Why YOLOv11 on Jetson Orin Nano
For vision-guided robotics and industrial inspection, YOLOv11 hits a sweet spot — it's accurate enough for production, small enough to quantize well, and has first-class support for segmentation, which matters when you're picking a part from a cluttered bin. Jetson Orin Nano (8 GB) gives you real CUDA + TensorRT on a module that costs about as much as a mid-range GPU and fits in the cell — no PC, no cloud.
Training with deployment in mind
The first decision that actually matters isn't about the model — it's about input resolution. Going from 640 x 640 to 320 x 320 roughly quarters inference time and usually costs only a few points of mAP on short-range inspection. Pick the smallest input size your worst-case object still survives at, then train there. This is the most common step teams skip and regret later.
ONNX export and TensorRT conversion
Export the trained model to ONNX with opset 17+, then convert via trtexec with --fp16. On Jetson Orin Nano we consistently see a 3-4x speed-up versus PyTorch runtime and a 1.8-2.2x speed-up versus plain ONNX Runtime on the same hardware. Keep the TensorRT engine file versioned alongside the model — engines aren't portable across Jetson variants or JetPack versions.
INT8 quantization — when it's worth it
INT8 gets you another ~1.6x over FP16 on Orin, but requires a calibration dataset that covers the edge cases your model will see at runtime. Skip calibration and your accuracy falls off a cliff on corner classes. We typically ship FP16 unless we genuinely need the extra headroom — it's the better risk-adjusted choice.

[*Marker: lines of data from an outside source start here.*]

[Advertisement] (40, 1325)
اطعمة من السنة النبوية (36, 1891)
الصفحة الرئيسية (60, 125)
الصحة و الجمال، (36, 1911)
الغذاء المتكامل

Monitoring and model updates in production
Once the model is on the device, you need a ring buffer of borderline detections (confidence near the decision threshold) getting uploaded for offline review. Without it, you don't learn what's changing in the real world. We also version every deployed engine with git SHA + dataset hash and sign OTA artifacts so a rollback is one command.